Gloria Fox served Roxbury for 30 years in the Massachusetts Legislature – the longest serving woman in the House of Representatives when she retired in 2016. She left an indelible mark on her district and the city as a whole — advocating for poor people, those who were struggling, and had been excluded from opportunity — and for those in her beloved Roxbury community.
Representative Fox knew hardship personally — as a child of the foster care system who was moved around to several placements in Greater Boston; a single mother trying to make a way for her family in what was initially unfamiliar territory — the Whittier Street Housing Development . . . But it’s also where she found community, her voice and her calling to make a difference.

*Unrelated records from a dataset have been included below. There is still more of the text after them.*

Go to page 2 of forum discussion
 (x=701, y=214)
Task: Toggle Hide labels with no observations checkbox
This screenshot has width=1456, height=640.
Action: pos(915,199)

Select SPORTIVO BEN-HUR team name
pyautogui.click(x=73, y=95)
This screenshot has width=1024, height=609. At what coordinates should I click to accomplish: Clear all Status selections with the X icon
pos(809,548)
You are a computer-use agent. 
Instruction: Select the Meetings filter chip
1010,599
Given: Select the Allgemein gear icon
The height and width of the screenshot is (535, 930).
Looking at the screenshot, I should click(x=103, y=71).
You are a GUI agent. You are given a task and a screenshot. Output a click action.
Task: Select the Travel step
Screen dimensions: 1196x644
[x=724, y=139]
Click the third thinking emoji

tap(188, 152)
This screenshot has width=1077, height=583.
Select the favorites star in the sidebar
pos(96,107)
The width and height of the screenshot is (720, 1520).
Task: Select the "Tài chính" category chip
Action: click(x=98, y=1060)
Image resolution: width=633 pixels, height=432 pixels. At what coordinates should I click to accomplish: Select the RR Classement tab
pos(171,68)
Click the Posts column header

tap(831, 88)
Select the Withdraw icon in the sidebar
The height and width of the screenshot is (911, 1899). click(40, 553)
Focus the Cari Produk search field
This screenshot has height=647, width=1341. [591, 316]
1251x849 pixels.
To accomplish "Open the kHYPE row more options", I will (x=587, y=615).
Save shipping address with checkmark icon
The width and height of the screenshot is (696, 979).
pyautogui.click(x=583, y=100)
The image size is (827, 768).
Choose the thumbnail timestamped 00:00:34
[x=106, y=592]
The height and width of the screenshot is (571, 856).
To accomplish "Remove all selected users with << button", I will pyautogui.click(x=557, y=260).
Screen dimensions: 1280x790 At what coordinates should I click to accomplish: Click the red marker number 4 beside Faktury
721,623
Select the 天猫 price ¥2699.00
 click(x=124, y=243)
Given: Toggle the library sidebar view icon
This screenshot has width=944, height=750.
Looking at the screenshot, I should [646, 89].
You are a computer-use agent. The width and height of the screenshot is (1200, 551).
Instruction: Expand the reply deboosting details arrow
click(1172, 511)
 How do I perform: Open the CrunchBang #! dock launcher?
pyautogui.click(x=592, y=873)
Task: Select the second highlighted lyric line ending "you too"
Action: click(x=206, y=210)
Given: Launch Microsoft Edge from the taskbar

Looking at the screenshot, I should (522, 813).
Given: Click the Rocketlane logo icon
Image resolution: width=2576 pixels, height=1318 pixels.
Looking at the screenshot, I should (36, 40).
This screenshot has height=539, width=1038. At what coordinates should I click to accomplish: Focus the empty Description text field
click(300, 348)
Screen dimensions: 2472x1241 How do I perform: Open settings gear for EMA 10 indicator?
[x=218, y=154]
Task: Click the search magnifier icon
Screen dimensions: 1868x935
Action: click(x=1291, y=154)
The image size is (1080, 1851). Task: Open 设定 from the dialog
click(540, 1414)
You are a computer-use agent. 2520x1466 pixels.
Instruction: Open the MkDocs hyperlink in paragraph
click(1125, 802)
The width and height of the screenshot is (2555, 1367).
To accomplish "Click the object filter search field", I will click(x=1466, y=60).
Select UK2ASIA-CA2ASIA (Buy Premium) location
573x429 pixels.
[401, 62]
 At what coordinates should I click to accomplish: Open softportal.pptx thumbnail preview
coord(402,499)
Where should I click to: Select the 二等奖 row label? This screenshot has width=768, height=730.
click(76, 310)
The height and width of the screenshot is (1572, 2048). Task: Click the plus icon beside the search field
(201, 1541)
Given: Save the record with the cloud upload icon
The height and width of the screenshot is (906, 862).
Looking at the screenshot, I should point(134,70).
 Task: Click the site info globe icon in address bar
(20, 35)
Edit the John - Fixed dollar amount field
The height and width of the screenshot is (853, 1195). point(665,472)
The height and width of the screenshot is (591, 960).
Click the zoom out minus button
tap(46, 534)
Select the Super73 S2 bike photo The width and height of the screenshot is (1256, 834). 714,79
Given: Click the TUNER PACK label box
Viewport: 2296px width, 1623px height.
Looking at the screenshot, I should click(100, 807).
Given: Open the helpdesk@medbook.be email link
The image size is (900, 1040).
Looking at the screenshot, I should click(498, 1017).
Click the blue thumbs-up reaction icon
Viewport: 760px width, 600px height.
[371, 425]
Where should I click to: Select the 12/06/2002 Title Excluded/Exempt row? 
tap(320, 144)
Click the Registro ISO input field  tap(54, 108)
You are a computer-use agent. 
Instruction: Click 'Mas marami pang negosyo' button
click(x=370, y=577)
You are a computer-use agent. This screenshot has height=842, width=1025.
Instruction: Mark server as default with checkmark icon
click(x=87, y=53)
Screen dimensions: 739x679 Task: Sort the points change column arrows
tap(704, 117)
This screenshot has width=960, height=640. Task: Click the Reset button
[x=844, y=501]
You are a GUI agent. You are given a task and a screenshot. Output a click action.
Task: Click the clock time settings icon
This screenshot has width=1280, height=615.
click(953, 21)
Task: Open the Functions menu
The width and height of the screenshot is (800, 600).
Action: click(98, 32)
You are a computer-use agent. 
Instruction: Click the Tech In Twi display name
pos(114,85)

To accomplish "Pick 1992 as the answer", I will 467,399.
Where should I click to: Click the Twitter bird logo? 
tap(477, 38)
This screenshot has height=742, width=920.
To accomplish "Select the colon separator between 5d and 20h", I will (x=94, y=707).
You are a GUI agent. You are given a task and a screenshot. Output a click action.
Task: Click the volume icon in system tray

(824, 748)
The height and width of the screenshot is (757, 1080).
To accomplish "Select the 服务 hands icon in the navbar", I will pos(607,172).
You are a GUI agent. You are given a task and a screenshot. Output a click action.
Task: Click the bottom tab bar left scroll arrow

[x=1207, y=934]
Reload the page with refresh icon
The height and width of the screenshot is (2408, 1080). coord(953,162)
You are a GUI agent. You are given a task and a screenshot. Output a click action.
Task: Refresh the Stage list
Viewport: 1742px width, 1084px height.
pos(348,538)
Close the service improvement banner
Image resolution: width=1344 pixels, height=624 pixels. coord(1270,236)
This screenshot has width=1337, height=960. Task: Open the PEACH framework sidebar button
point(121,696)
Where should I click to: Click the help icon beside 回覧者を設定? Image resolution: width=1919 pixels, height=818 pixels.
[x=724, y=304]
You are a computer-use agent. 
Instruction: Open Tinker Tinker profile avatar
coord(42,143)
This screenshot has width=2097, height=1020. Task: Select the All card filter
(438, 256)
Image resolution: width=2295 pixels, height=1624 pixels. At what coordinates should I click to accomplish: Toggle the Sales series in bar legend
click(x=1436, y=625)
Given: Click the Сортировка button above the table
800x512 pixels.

She didn’t start with low hanging fruit. In the 1960’s she organized and helped push back against Interstate 95 that was set to tear through Lower Roxbury, upending businesses and walling in residents of public housing in its path, leaving them without access to basic resources; and then against efforts to displace residents and erase community space. She helped organize women in her housing development around education and access to health care, helping to spearhead the Whittier Street Service Center.
Already a community organizer and Head Start parent, Rep. Fox would become a longtime member of the ABCD family joining the organization as director of an ABCD neighborhood center – the Roxbury Area Planning Action Council (APAC). A pioneering state legislator, and a tireless advocate for those whose voices were not being heard, Gloria believed in her neighbors’ potential, and insisted on making Boston, Massachusetts, and the world a more equitable and inclusive place.
A kindred spirit to ABCD, her legislative work focused on eliminating health disparities in communities of color, child welfare and foster care, redistricting, Election Day voter registration and criminal justice reform. She blazed a trail for so many of our leaders today. Fox was also a member of the Boston Delegation of the Massachusetts Legislature, the Massachusetts Caucus of Women Legislators, the Massachusetts Black and Latino Legislative Caucus, and the National Black Caucus of State Legislators. She worked tirelessly on behalf of her constituents of the 7th Suffolk District.
She was honored several times by ABCD– as a community hero at the 1985 Community Heroes Celebration, representing Roxbury / North Dorchester; and again in 1996 where she was a special honoree and recipient of the Melnea Cass award. Upon her retirement from the Legislature in 2016, Representative Fox was inducted into the ABCD Hall of Fame.
ABCD salutes you one more time, Representative Fox, as you take your well earned rest in power.